- [What is required]:
Quote the lines from the very start through the line that contains "The width and height of the screenshot is (1372, 891).", and include that line. Leave the pictures out.

══ Material for the task ══

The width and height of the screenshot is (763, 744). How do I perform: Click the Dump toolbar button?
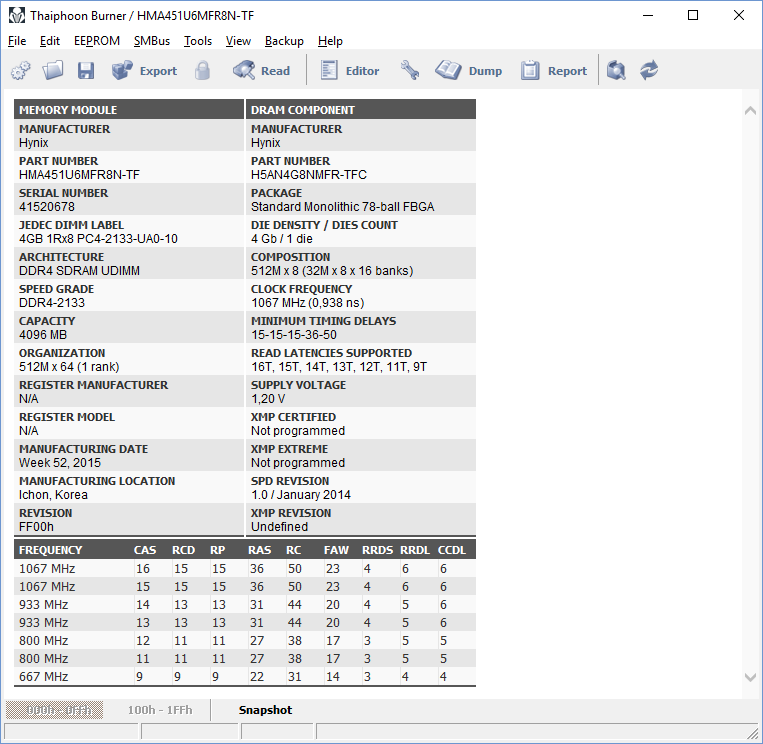(x=469, y=71)
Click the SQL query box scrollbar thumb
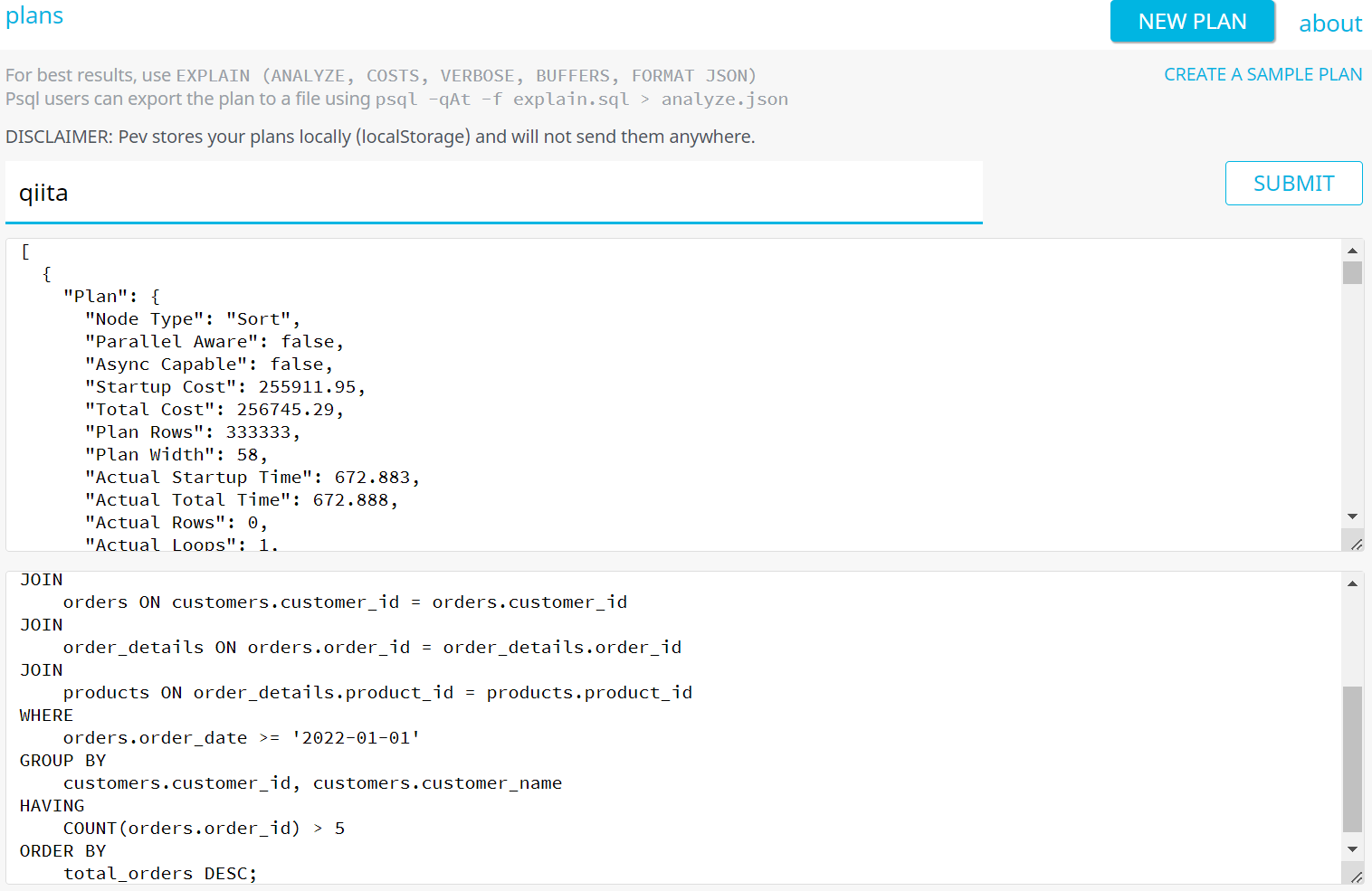The width and height of the screenshot is (1372, 891). (1352, 758)
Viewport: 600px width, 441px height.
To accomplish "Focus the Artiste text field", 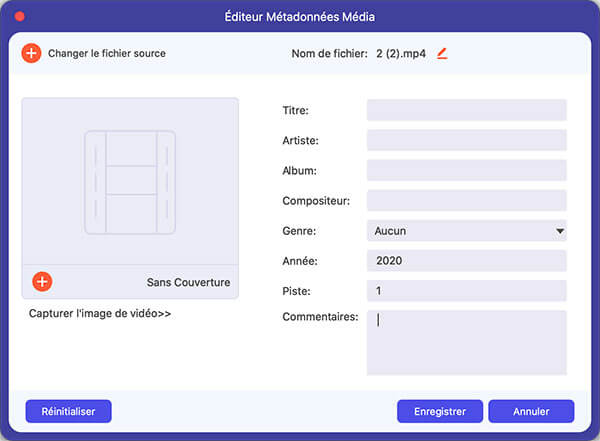I will click(466, 141).
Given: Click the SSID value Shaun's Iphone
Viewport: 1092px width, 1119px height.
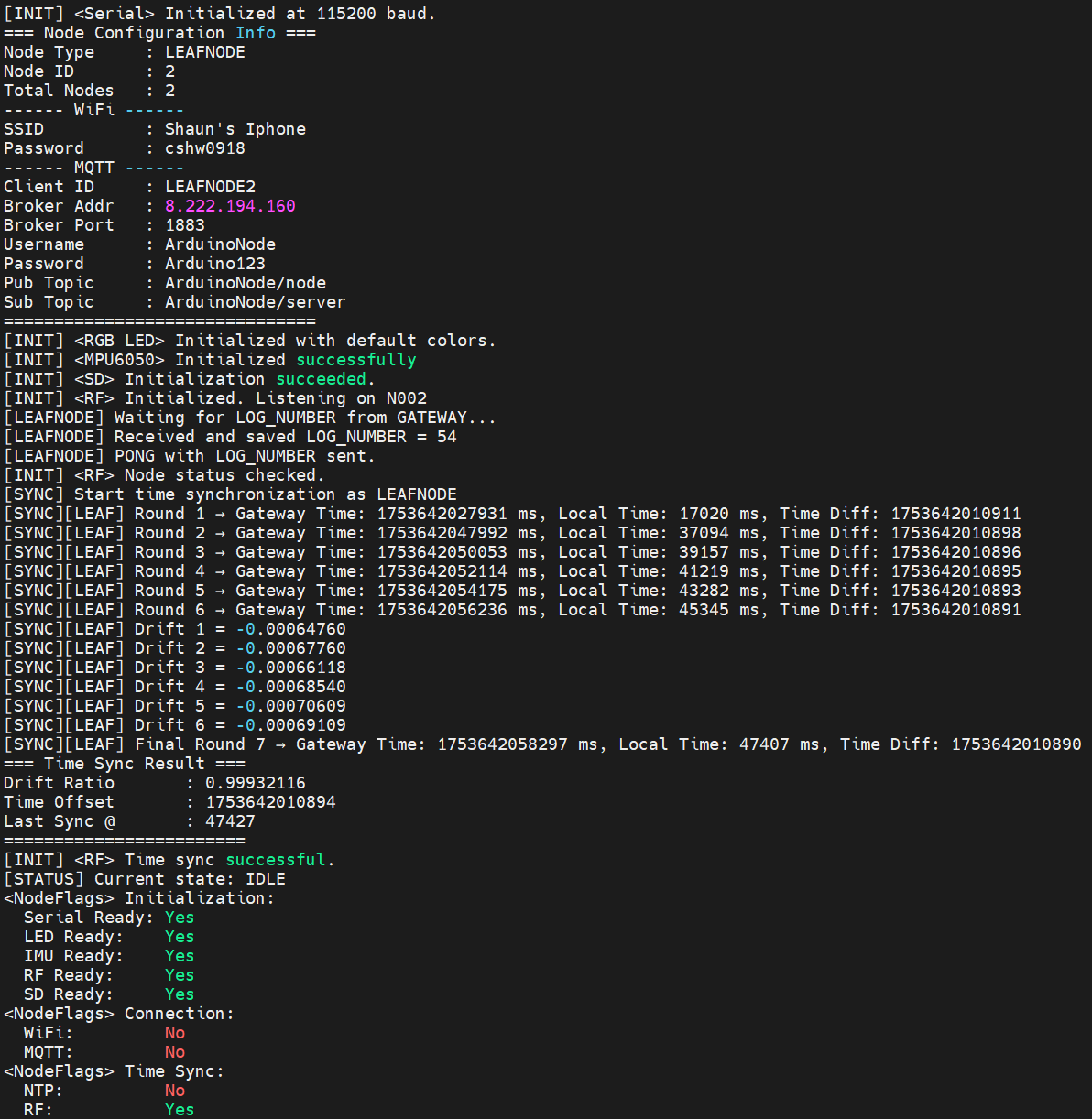Looking at the screenshot, I should pyautogui.click(x=235, y=129).
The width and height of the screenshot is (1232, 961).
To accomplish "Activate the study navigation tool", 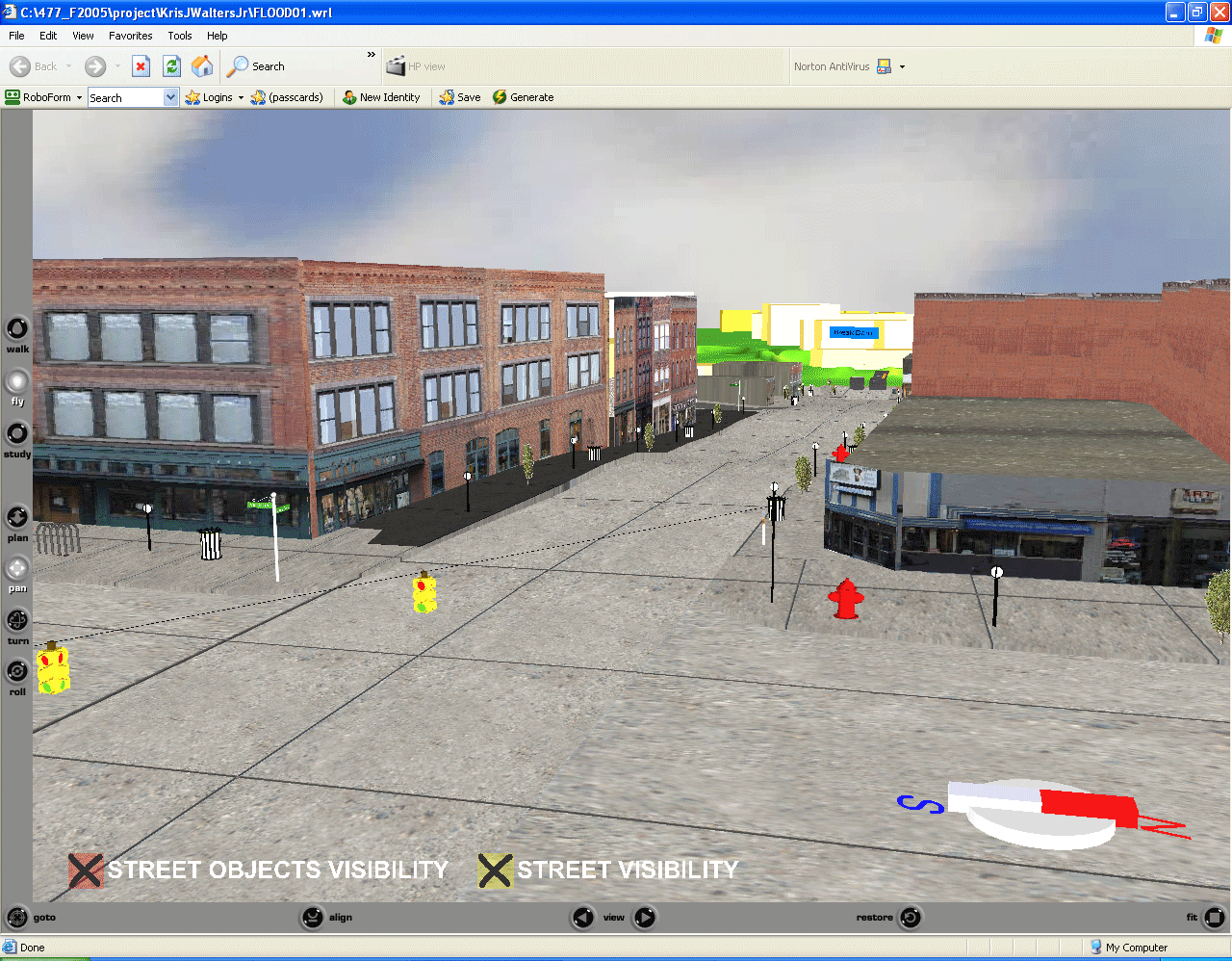I will point(17,433).
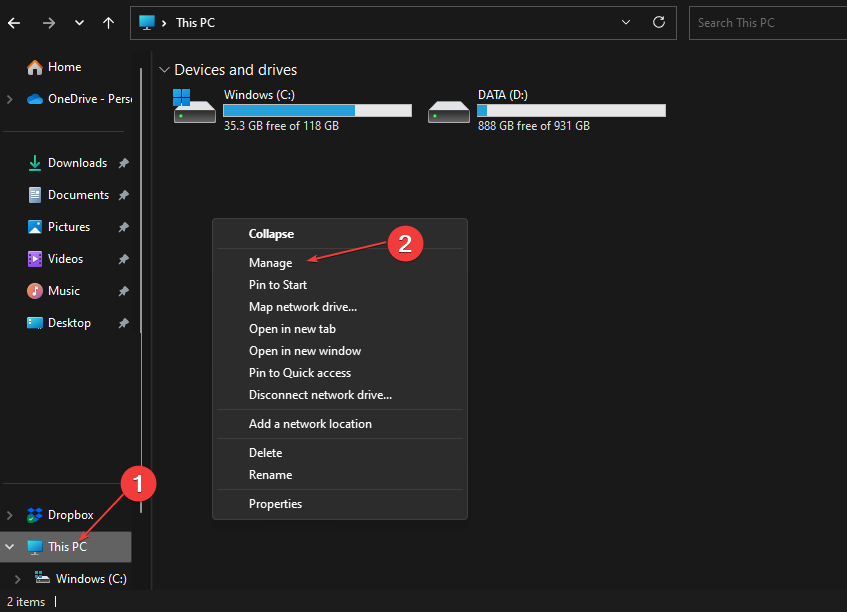Screen dimensions: 847x612
Task: Open recent locations dropdown arrow
Action: point(79,22)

═══

- [Expected answer]:
The width and height of the screenshot is (763, 744). How do I perform: Click the Dump toolbar button?
(x=469, y=71)
Click the SQL query box scrollbar thumb
The width and height of the screenshot is (1372, 891). (1352, 758)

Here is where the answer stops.